Les 28 putschistes montent à bord d’un camion pour être transférés à la prison centrale de Gitega, Burundi, 7 janvier 2016. (VOA / Christophe Nkurunziza)

Les 28 putschistes montent à bord d’un camion pour être transférés à la prison centrale de Gitega, Burundi, 7 janvier 2016. (VOA / Christophe Nkurunziza)

La Cour suprême du Burundi a condamné en appel 21 officiers de l'armée et de la police à la prison à vie pour avoir organisé ou participé à la tentative de coup d'Etat des 13 et 14 mai 2015, durcissant les peines infligées en première instance.

Le 15 janvier, La Cour suprême du Burundi - qui dispose de juridictions de première instance, d'appel et de cassation - avait condamné une première fois quatre généraux à la prison à vie pour avoir organisé la tentative de putsch, neuf officiers à 30 ans de prison pour y avoir pris part, huit hommes de troupe à 5 ans, et acquitté sept personnes. Mais le parquet avait fait appel.

"Vingt-et-un officiers, dont les principaux accusés comme le général Cyrille Ndayirukiye, ont été condamnés à la perpétuité, ainsi que la quasi-totalité des colonels et des majors, condamnés à 30 ans de prison devant le premier degré", a expliqué à l'AFP une source judiciaire à Gitega, sous couvert d'anonymat.

"Le colonel à la retraite Jean-Bosco Daradangwa ou encore le général Prime Ngowenubusa, qui avaient été acquittés, écopent cette fois de la prison à vie, alors que cinq soldats et policiers ont été condamnés à deux ans de prison et deux autres acquittés", a précisé cette source.

Ce verdict, rendu par la section d'appel de la chambre judiciaire, est encore susceptible de pourvoi en cassation, devant la chambre de cassation de la Cour suprême.

Les généraux Cyrille Ndayirukiye, ancien ministre de la Défense et numéro 2 des mutins, Herménégilde Nimenya, Zénon Ndabaneze et Juvénal Niyungeko, qualifiés par la Cour de "planificateurs de la tentative de coup d'Etat", ont été de nouveau condamnés à la prison à vie.

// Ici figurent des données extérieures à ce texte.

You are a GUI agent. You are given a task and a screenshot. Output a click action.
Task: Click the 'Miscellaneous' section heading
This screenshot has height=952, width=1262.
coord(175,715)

Ces prévenus comparaissaient sans défense, la Cour ayant récusé leurs avocats.

Tous quatre - militaires et policiers - étaient membres du Comité de restauration de la concorde nationale (CRCN), mis en place par le général Godefroid Nyombare, le chef des putschistes, actuellement en fuite, en annonçant la destitution du président Pierre Nkurunziza le 13 mai.

Le Burundi a plongé depuis fin avril 2015 dans une grave crise émaillée de violences, à l'annonce de la candidature du président Pierre Nkurunziza à un troisième mandat, contraire selon ses opposants à la Constitution et à l'Accord d'Arusha ayant mis fin à la guerre civile (1993-2006).

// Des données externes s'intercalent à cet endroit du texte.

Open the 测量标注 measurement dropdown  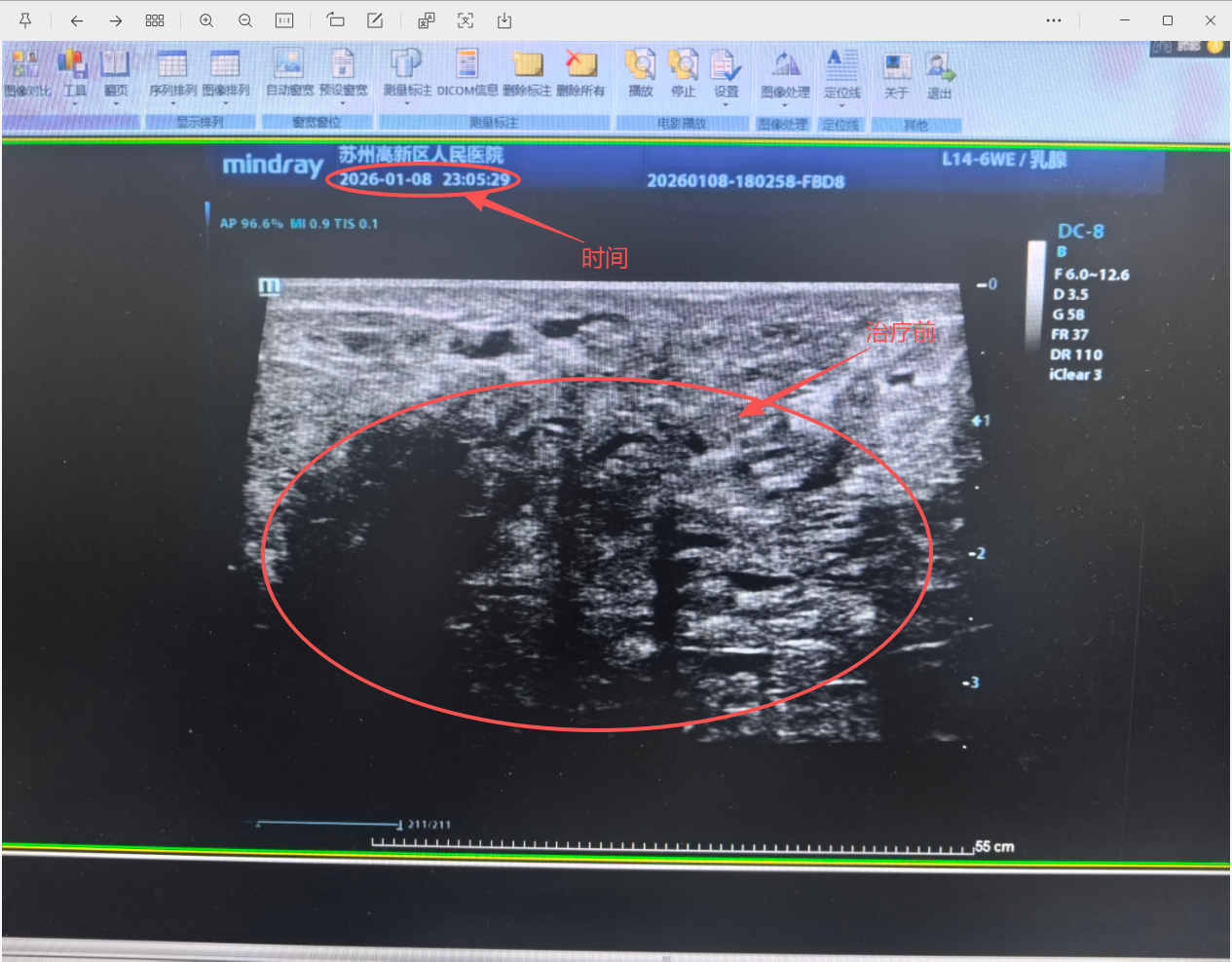pyautogui.click(x=406, y=102)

Le 13 mai, après plus de deux semaines de manifestations contre cette candidature, interdites et sévèrement réprimées par la police, le général Nyombare, ancien patron des services de renseignement, avait annoncé la destitution du chef de l'Etat, en déplacement à l'étranger.

Après 48 heures d'incertitude, le coup s'était soldé par un échec et la reddition d'au moins trois meneurs, dont le général Ndayirukiye et la fuite d'autres, dont le général Nyombare.